TextWide(std::string_view text, bool unicodeMode, int codePage=0) :
VarBuffer<wchar_t, stackBufferLength>(text.length() + 1) {
if (unicodeMode) {
tlen = static_cast<int>(UTF16FromUTF8(text, buffer, text.length()));
} else {
// Support Asian string display in 9x English
tlen = ::MultiByteToWideChar(codePage, 0, text.data(), static_cast<int>(text.length()),
buffer, static_cast<int>(text.length()));
}
buffer [tlen] = 0x200b;
}
};
After modifying the TextWide
class this way, I can use tlen+1
as character count for the ExtTextOutW
call and for all GetTextExtentPoint32W
calls, to smuggle in the 'good' Unicode character.
What remains here, is the GetTextExtentExPointW
call in SurfaceGDI::MeasureWidths
. Here, I had to increase the size of the poses
buffer, and I had to set the result parameter fit
to the actual length of the text. This can be done without side effects, because the maxWidthMeasure
parameter is equal to INT_MAX
, so that I assume, that all characters fit into this width anytime.
const TextWide tbuf(text, unicodeMode, codePage);
TextPositionsI poses(tbuf.tlen + 1);
if (!::GetTextExtentExPointW(hdc, tbuf.buffer, tbuf.tlen + 1, maxWidthMeasure, &fit, poses.buffer, &sz)) {
// Failure
return;
}
fit = tbuf.tlen;
This experimental fix runs on my system without assertions in debug mode and displays the correct characters using the Windows GDI functions.
I don't know whether such a solution would be accepted by Scintilla, but perhaps there is someone who wants to try it this way too ...
squares instead of characters for some 'bad' Unicode characters
Those are not squares. It is .notdef (yes, it is not .null, U+0000) glyphs of the font)) You can see it in Fontlab. That is why Consolas is showing not just a square, but "?" in a square! https://docs.microsoft.com/en-us/typography/opentype/otspec170/recom#shape-of-notdef-glyph
Here's another way to reproduce this, from #3747 originally reported with #813
Open a new Notepad++ file, set the encoding to UTF-8 and paste these symbols (Double Arrow Unicode characters) on the first empty line
ββββββββββ
Position the cursor before the last two characters and enter a newline, like this
ββββββββ
ββ
The last two characters should turn into blocks.
This comment has a nice video showing the issue
https://github.com/notepad-plus-plus/notepad-plus-plus/issues/5513#issuecomment-482701890
Here's the solution:
https://github.com/notepad-plus-plus/notepad-plus-plus/issues/5513#issuecomment-700255578
Why did you close it if #8756 is still open and this issue is still not fixed??? Did you report it upstream?
Most helpful comment
@Ekopalypse
using a plugin or NppExec to make the characters display correctly is not exactly what I call a solution of the problem. It's a possible work-around, but wouldn't it be nice when the characters are displayed correctly without additional actions?

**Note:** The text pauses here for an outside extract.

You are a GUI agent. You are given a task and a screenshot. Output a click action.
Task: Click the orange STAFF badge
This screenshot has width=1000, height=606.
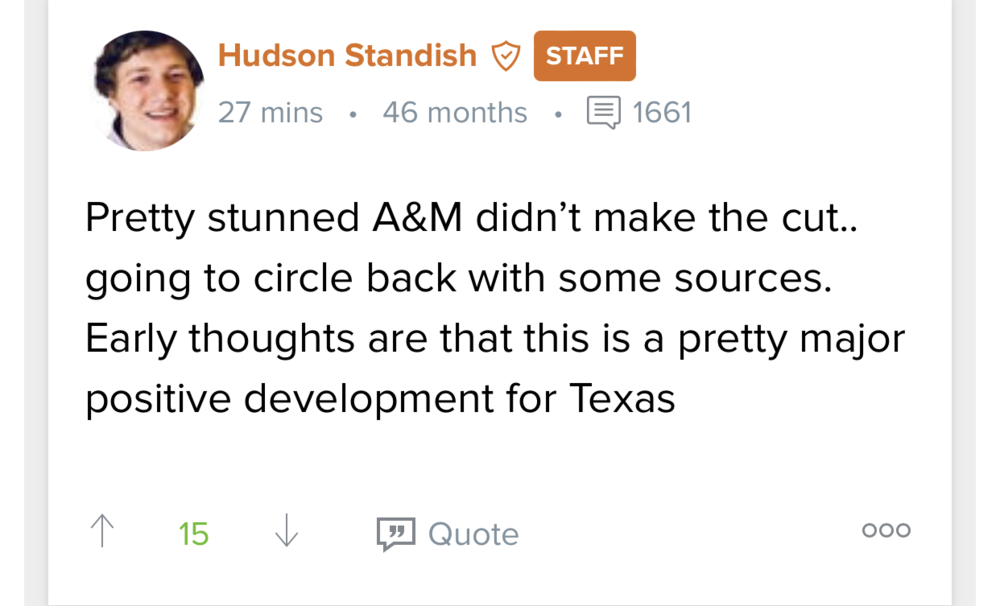coord(585,56)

And, @ValZapod, how long would it take until we have a new Scintilla version? (Perhaps, the Scintilla developers will say: Use technology 1 or higher! That would be interesting)
I would feel better, if Npp itself would switch the technology to a working one. May be, it can be included in the configuration somehow, so that there is a safe fallback if the technology switch doesn't work on some systems.